[Given data]

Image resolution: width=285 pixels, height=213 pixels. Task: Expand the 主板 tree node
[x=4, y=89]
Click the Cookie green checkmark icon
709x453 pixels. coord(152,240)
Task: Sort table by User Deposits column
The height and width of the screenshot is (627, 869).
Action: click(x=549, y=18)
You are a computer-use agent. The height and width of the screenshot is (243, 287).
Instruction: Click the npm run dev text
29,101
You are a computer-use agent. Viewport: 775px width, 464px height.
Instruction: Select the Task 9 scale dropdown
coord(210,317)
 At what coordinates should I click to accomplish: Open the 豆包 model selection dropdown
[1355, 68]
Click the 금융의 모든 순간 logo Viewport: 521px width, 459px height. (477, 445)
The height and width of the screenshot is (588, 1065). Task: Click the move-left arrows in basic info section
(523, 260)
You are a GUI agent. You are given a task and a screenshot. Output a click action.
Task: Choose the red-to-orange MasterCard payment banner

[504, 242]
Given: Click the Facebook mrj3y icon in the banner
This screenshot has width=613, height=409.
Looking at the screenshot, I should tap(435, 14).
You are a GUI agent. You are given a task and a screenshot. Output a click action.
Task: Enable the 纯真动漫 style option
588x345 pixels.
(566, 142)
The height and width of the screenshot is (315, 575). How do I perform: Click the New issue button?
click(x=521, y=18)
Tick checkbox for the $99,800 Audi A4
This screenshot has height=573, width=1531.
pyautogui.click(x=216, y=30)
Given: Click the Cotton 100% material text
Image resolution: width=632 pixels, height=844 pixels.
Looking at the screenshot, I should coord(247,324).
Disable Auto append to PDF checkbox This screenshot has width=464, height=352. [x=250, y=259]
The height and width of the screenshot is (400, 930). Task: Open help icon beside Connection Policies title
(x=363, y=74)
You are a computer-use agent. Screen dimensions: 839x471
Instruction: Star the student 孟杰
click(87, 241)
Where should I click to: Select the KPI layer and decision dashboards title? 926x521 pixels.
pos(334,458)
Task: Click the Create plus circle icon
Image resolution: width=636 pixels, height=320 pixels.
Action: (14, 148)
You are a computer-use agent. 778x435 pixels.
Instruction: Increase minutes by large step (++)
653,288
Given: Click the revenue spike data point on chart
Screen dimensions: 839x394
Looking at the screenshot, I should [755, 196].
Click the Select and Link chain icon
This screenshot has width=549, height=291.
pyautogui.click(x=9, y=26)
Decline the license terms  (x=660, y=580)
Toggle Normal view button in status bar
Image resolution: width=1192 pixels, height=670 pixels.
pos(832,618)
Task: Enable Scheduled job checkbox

[/Given data]

* Description of the task:
Looking at the data above, report how many of its lines include the word "Viewport". The number alone is the answer.

* Response for this exercise:
2